Merhej’s designs are particularly intriguing to view in the context of this film about women, made by women. (In addition to Chew-Bose’s screenplay, Lesley Barber did the score, and Alice Searby did the casting.) She is a third-generation designer; her great-grandmother Laurice Srouji established a couture business in Jaffa, Palestine, in the 1920s, and her mother, Laura Merhej, was also a designer, self-taught, who opened her own atelier in Beirut in 1984. Today, Merhej and her mother still work together on Renaissance Renaissance. It’s an approach to fashion that’s all about duality, with classic tailoring and utilitarian materials that come with something playful like a bubble hem or an oversize covered-button embellishment on a top.
Chew-Bose explains that she loves “handsome women,” and when it comes to Merhej’s designs, “there’s a real tactility that feels both inviting and like armor. Also, her designs have a sense of humor. They are smiling at you.” In Bonjour Tristesse, Merhej helped draw out the “strange” romance Chew-Bose was after, alongside Bellizzi’s careful consideration of the way clothes speak to the audience from behind the screen. “Miyako’s costume design was extremely attentive to how the scene would be shot,” Chew-Bose says. “Are they walking? Are they sitting? Are they sitting comfortably? Is this scene tense? Does she like sitting in shorts? Where does she feel most beautiful?” She continues, “Miyako would ask all of those questions and then come up with answers through her designs.”
Bellizzi used a recurring palette of browns and blues for all of the female characters, and Chew-Bose points out that Bellizzi would come to set before they’d begin shooting to hold up different garments in various spaces to make sure they’d capture well depending on the time of day and the light. “Everything was in concert,” Chew-Bose says.
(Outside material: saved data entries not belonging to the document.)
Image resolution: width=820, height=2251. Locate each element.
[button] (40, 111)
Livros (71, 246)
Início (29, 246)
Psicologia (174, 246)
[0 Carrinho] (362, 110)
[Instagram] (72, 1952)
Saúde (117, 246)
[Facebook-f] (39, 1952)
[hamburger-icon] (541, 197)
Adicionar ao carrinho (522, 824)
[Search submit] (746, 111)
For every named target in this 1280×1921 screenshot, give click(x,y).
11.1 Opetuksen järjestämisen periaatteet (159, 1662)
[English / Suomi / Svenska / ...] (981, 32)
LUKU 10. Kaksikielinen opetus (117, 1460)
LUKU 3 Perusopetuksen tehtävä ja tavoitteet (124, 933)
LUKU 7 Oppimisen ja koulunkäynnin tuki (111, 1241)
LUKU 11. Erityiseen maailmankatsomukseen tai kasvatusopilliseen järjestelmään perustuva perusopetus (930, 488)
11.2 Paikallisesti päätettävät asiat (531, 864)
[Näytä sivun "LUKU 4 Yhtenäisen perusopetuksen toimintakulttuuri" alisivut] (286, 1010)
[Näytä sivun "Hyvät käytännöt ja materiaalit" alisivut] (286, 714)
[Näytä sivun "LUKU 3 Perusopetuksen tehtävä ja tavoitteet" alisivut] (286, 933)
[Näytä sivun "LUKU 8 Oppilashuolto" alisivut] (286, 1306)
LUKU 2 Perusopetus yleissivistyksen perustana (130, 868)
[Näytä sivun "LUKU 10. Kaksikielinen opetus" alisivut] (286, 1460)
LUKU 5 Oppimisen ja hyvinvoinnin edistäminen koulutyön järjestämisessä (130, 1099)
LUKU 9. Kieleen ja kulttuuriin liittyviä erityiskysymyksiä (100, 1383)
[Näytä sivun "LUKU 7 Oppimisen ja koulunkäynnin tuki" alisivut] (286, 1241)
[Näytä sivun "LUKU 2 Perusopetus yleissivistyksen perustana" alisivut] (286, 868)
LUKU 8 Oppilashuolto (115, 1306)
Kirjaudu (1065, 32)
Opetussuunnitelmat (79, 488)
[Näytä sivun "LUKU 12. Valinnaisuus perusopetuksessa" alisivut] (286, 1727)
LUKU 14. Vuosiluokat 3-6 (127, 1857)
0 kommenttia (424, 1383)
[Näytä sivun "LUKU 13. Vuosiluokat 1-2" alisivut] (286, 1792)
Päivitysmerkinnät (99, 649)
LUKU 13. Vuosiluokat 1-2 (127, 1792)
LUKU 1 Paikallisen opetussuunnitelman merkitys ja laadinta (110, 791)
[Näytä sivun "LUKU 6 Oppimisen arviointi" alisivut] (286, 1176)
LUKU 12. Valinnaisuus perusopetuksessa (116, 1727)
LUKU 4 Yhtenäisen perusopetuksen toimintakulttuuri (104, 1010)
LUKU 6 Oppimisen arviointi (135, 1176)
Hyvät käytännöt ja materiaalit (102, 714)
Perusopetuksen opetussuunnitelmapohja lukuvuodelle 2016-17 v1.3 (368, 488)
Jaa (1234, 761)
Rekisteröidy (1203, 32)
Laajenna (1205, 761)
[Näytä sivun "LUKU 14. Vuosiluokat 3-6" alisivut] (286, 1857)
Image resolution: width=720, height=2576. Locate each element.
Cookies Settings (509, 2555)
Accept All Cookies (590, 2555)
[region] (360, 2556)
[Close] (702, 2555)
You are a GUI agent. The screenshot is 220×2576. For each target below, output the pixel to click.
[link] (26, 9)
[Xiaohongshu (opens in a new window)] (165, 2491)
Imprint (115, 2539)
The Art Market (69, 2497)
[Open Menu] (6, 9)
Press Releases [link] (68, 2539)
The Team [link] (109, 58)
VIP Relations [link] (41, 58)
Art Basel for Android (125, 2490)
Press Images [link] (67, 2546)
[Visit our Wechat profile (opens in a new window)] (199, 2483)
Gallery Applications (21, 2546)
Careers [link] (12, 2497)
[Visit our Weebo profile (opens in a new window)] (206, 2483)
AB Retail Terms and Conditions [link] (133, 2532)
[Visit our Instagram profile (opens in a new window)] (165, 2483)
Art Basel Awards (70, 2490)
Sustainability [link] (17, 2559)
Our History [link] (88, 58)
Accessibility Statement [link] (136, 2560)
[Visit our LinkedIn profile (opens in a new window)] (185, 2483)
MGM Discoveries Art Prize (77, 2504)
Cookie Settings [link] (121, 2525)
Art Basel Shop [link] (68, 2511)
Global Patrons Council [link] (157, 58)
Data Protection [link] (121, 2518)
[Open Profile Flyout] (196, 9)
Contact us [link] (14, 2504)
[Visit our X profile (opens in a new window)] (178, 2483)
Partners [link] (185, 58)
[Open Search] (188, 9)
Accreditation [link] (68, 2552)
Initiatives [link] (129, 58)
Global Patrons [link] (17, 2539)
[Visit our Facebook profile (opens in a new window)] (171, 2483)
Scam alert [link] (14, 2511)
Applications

That was true for not just the costumes and the storytelling but also the three women who visualized Sagan’s story for a new and modern era. “I thought the entire process was really beautiful,” Bellizzi says. “The director, the costume designers, the producers were all women. I’ve personally never worked on a film where everyone, even the main characters, are primarily women. It’s a rare thing in the film world.”
That synergy came through in the performances and the directing, but also in the clothing. In fashion at the moment, many designers are focusing on what women want to wear day to day—clothes that feel true to their full and multifaceted lives. Few designers, though, have been truly able to achieve this; the runway can present only a glimmer of an idea that doesn’t fully take shape until it’s out in the world. Chew-Bose’s Bonjour Tristesse, with all of its intense relationships, off-beat interactions, and reflections of womanhood, grounds that fantasy in a reality. “We talked a lot about the characters’ inner lives,” she notes. “How they are, too, when they’re alone in a room. We didn’t want a fashion film, so to speak; we wanted a film where the clothes help [the viewer] understand who these characters are.”